花粉症の権威である大久保先生は、花粉症対策に関する調査研究を長年にわたって積み重ねてきた。そこから判明した花粉の飛来特性と、個人で行なえる具体的な対策方法を○×形式で紹介。正しい知識を身に付けて、より効果的な花粉症対策を実践しよう。
日本医科大学付属病院
耳鼻咽喉科・頭頸部外科
大久保公裕教授
1988年、日本医科大学大学院修了。同大学耳鼻咽喉科 講師、同大学付属病院耳鼻咽喉科 助教授を経て、2010年より現職。
東京都新宿区の四谷に世界最高レベルの花粉症調査研究施設「OHIOチェインバー」がある。約15年前に完成した同施設は、スギやヒノキの花粉を室内で実際に散布できるのが特徴。花粉症関係の医薬品や食品の有用性を確かめる検査のほか、マスクや空気清浄機などの機能評価を、天候や季節に影響されずに行なえるのだ。

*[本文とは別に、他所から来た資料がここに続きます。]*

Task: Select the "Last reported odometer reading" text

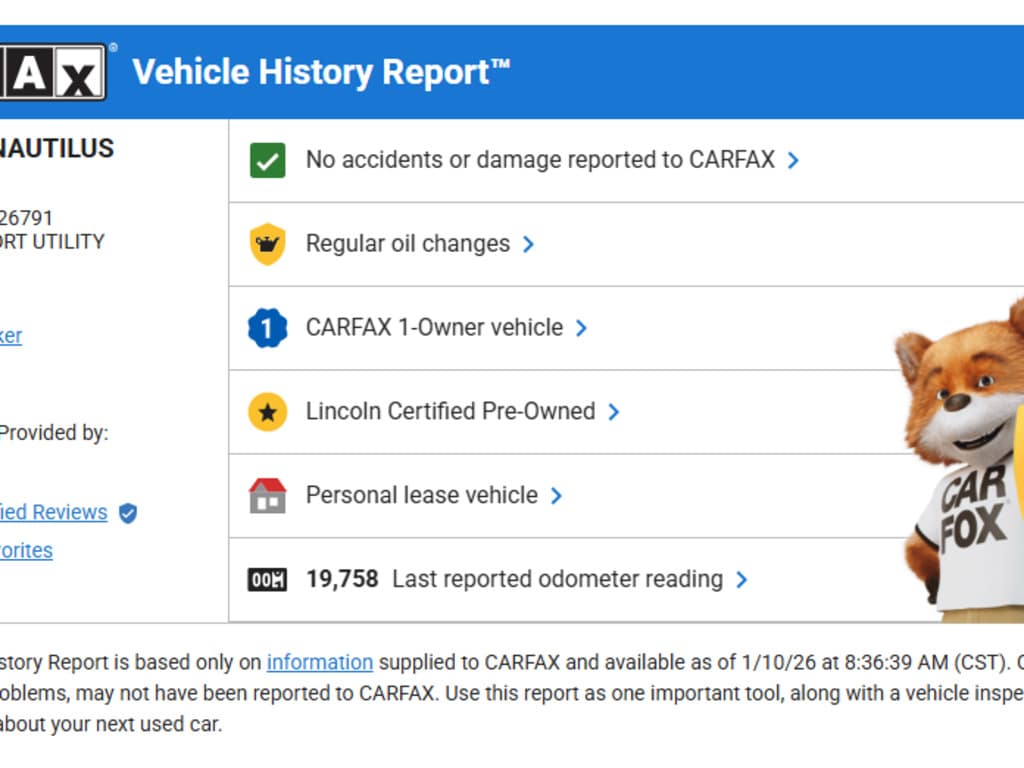Action: click(557, 579)
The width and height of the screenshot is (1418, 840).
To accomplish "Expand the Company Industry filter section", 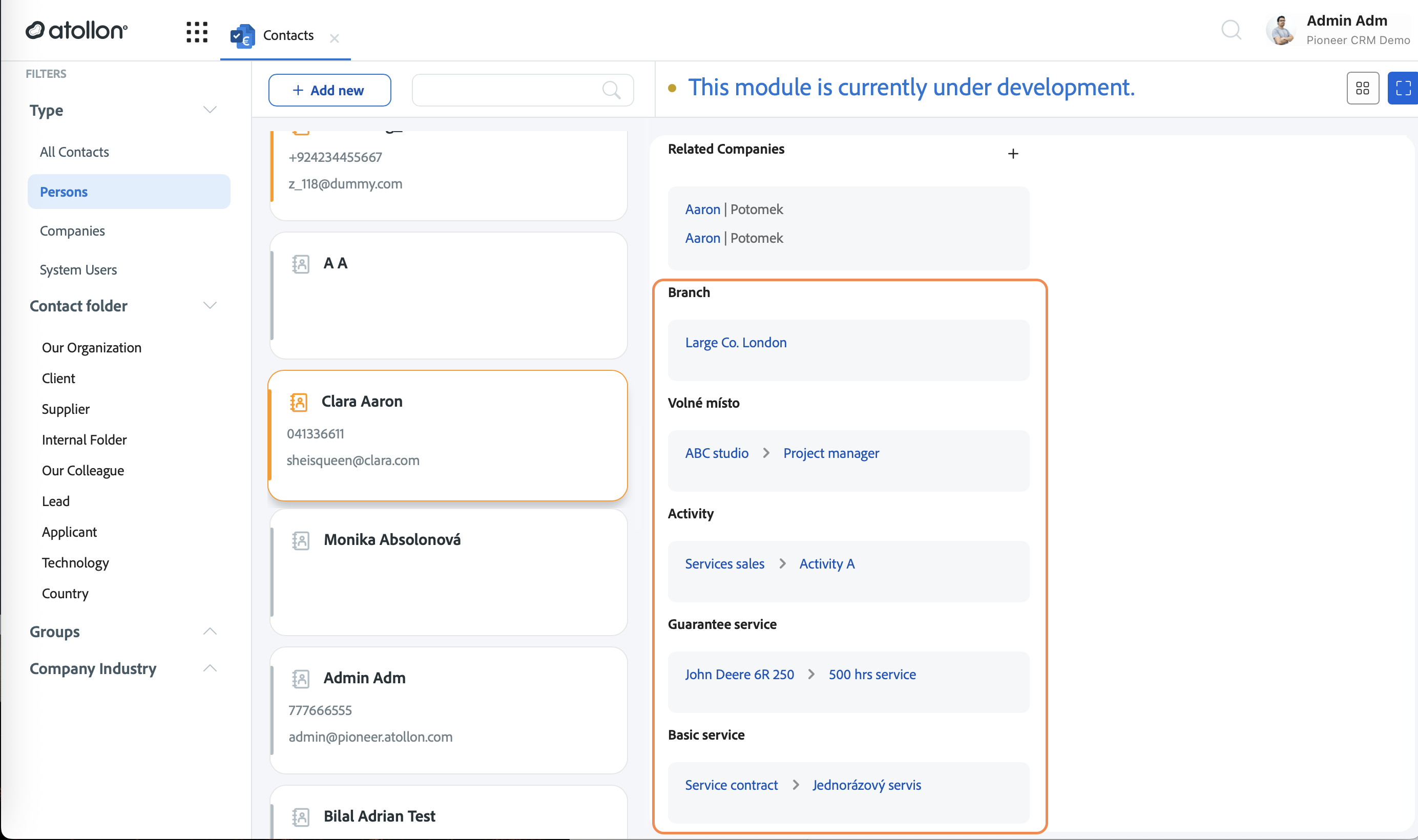I will tap(210, 668).
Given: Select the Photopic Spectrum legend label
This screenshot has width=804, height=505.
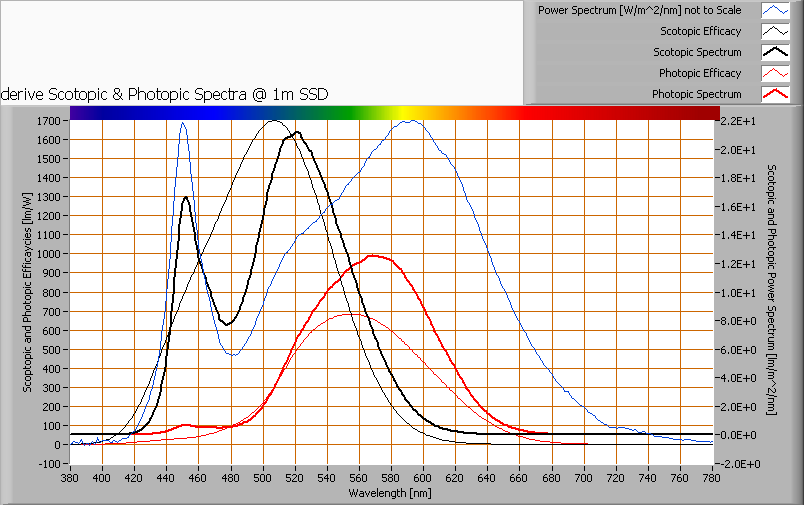Looking at the screenshot, I should pyautogui.click(x=696, y=94).
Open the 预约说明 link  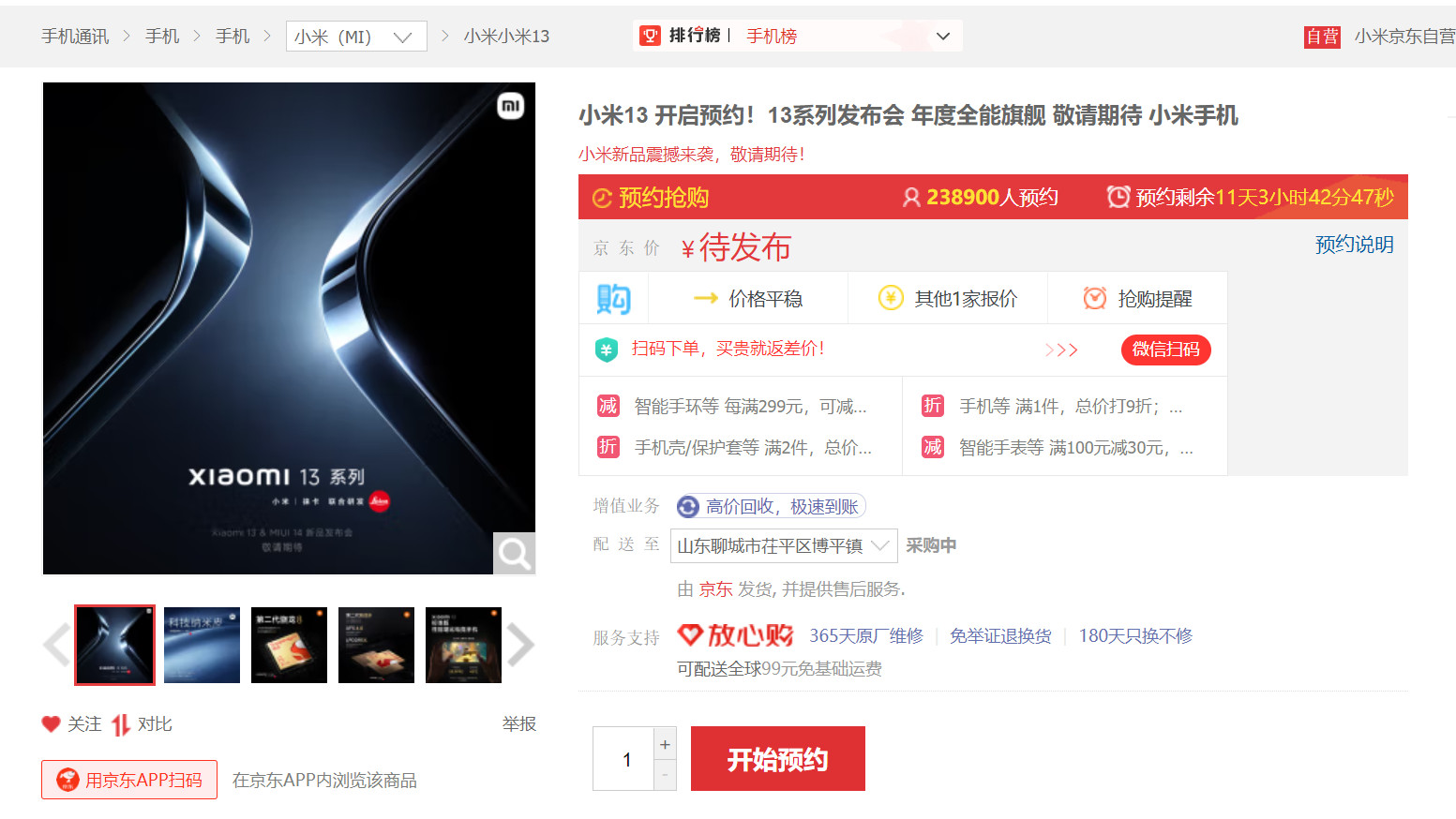[x=1354, y=244]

そんな同施設の設立に関わり、運営にも携わっている大久保先生は、これまでの花粉症研究をふまえて、マスクやメガネといった花粉症対策グッズの具体的な有用性について次のように話す。
「マスクを装着すると、鼻の中に入り込む花粉量が6分の1程度まで減少します。また、メガネを掛ければ目の粘膜に付着する花粉量が3分の1程度まで減るのです」
なお、花粉に対して強いアレルギー反応が出る人の中には花粉を体内に取り込んでから約90分後に重症化するケースが多いとか。
「そのため、もしも薬を飲まずに外出してしまった場合、少なくとも90分以内には服用したほうがいいでしょう。ちなみに、花粉症のシーズンには、大気中の微粒子における花粉の割合が多い都会から、できるだけ離れて過ごすことをおすすめします。花粉に対する体の過剰な反応を、緩和できる可能性があるからです。環境面も含めて対策を考えましょう」
実際に花粉を飛ばし薬の効き目などを検証!
大久保先生らが設立した花粉症調査研究施設
OHIOチェインバーの中央には、別室から送り込まれるスギおよびヒノキの花粉を散布可能な供給装置を用意。空調をコントロールすることで、室内空間の花粉の濃度を均一に保てる仕組み。なお、花粉の現物は、見るだけで鼻がムズムズし、目がかゆくなってくる。
Q1. 家中に空気清浄機を置けば万全!?
寝室や書斎など空気の流れが少ない空間は加湿器のほうが効果的です。
Q2. 夜になれば花粉は収まる!?
帰宅ラッシュの際には、道端などに落ちた花粉が再び舞い上がります。
Q3. 雨の日は花粉は飛ばない!?
雨が降っている時は安心ですが、あがると同時に飛び始めるので要注意!
Q4. 川のほとりは花粉が少ない!?
川の上空は遮蔽物がないので、山から運ばれた花粉が多く漂っています。
Q5. 湯船に浸かるのは効果アリ!?
入浴は体のコンディションを整えるのに有効なので、実践してください。
Q6. 花粉症が遺伝するのは事実!?
花粉を〝異物〟と認識することには、環境とともに遺伝も左右します。